---- Task inputs

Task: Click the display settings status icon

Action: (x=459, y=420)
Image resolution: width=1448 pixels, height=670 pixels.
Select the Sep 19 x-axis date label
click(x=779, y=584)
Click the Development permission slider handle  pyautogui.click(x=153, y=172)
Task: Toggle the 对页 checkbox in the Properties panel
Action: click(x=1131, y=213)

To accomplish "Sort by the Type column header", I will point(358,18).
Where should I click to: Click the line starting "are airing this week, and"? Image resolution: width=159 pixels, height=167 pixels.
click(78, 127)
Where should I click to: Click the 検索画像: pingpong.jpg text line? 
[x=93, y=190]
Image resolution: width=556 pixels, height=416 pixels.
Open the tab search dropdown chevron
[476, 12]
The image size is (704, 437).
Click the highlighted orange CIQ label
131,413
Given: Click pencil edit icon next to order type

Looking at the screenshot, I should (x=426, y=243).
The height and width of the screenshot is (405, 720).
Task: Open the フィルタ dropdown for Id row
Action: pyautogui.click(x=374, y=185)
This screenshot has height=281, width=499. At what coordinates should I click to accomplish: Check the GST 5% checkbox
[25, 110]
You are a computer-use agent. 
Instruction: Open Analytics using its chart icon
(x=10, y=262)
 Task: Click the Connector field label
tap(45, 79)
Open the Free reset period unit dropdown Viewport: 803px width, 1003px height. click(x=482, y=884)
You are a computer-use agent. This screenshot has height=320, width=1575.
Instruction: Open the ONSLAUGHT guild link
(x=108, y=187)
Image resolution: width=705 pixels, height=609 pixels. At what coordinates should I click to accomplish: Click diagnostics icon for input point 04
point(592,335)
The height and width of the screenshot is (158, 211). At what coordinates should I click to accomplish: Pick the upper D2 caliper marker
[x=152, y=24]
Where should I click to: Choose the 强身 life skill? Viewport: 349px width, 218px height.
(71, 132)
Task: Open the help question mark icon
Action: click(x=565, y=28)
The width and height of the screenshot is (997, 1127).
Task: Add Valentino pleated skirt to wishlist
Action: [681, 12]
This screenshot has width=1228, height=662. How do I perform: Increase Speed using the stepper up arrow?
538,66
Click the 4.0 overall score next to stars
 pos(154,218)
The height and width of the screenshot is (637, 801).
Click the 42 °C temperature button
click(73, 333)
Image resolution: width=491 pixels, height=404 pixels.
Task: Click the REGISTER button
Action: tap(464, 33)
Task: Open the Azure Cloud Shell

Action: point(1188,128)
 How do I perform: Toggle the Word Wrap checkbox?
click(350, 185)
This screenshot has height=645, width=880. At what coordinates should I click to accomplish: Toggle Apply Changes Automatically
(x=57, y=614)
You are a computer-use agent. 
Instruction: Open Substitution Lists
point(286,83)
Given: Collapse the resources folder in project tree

--------

__The request__:
Rewrite the listing above as a numbered list, leaving out the blank lines.

__Task response__:
1. Task: Click the display settings status icon
2. Action: (x=459, y=420)
3. Image resolution: width=1448 pixels, height=670 pixels.
4. Select the Sep 19 x-axis date label
5. click(x=779, y=584)
6. Click the Development permission slider handle  pyautogui.click(x=153, y=172)
7. Task: Toggle the 对页 checkbox in the Properties panel
8. Action: click(x=1131, y=213)
9. To accomplish "Sort by the Type column header", I will point(358,18).
10. Where should I click to: Click the line starting "are airing this week, and"? Image resolution: width=159 pixels, height=167 pixels.
11. click(78, 127)
12. Where should I click to: Click the 検索画像: pingpong.jpg text line? 
13. [x=93, y=190]
14. Image resolution: width=556 pixels, height=416 pixels.
15. Open the tab search dropdown chevron
16. [476, 12]
17. The image size is (704, 437).
18. Click the highlighted orange CIQ label
19. 131,413
20. Given: Click pencil edit icon next to order type
21. Looking at the screenshot, I should (x=426, y=243).
22. The height and width of the screenshot is (405, 720).
23. Task: Open the フィルタ dropdown for Id row
24. Action: pyautogui.click(x=374, y=185)
25. This screenshot has height=281, width=499. At what coordinates should I click to accomplish: Check the GST 5% checkbox
26. [25, 110]
27. You are a computer-use agent. 
28. Instruction: Open Analytics using its chart icon
29. (x=10, y=262)
30.  Task: Click the Connector field label
31. tap(45, 79)
32. Open the Free reset period unit dropdown Viewport: 803px width, 1003px height. click(x=482, y=884)
33. You are a computer-use agent. This screenshot has height=320, width=1575.
34. Instruction: Open the ONSLAUGHT guild link
35. (x=108, y=187)
36. Image resolution: width=705 pixels, height=609 pixels. At what coordinates should I click to accomplish: Click diagnostics icon for input point 04
37. point(592,335)
38. The height and width of the screenshot is (158, 211). At what coordinates should I click to accomplish: Pick the upper D2 caliper marker
39. [x=152, y=24]
40. Where should I click to: Choose the 强身 life skill? Viewport: 349px width, 218px height.
41. (71, 132)
42. Task: Open the help question mark icon
43. Action: click(x=565, y=28)
44. The width and height of the screenshot is (997, 1127).
45. Task: Add Valentino pleated skirt to wishlist
46. Action: [681, 12]
47. This screenshot has width=1228, height=662. How do I perform: Increase Speed using the stepper up arrow?
48. 538,66
49. Click the 4.0 overall score next to stars
50.  pos(154,218)
51. The height and width of the screenshot is (637, 801).
52. Click the 42 °C temperature button
53. click(73, 333)
54. Image resolution: width=491 pixels, height=404 pixels.
55. Task: Click the REGISTER button
56. Action: tap(464, 33)
57. Task: Open the Azure Cloud Shell
58. Action: point(1188,128)
59.  How do I perform: Toggle the Word Wrap checkbox?
60. click(350, 185)
61. This screenshot has height=645, width=880. At what coordinates should I click to accomplish: Toggle Apply Changes Automatically
62. (x=57, y=614)
63. You are a computer-use agent. 
64. Instruction: Open Substitution Lists
65. point(286,83)
66. Given: Collapse the resources folder in project tree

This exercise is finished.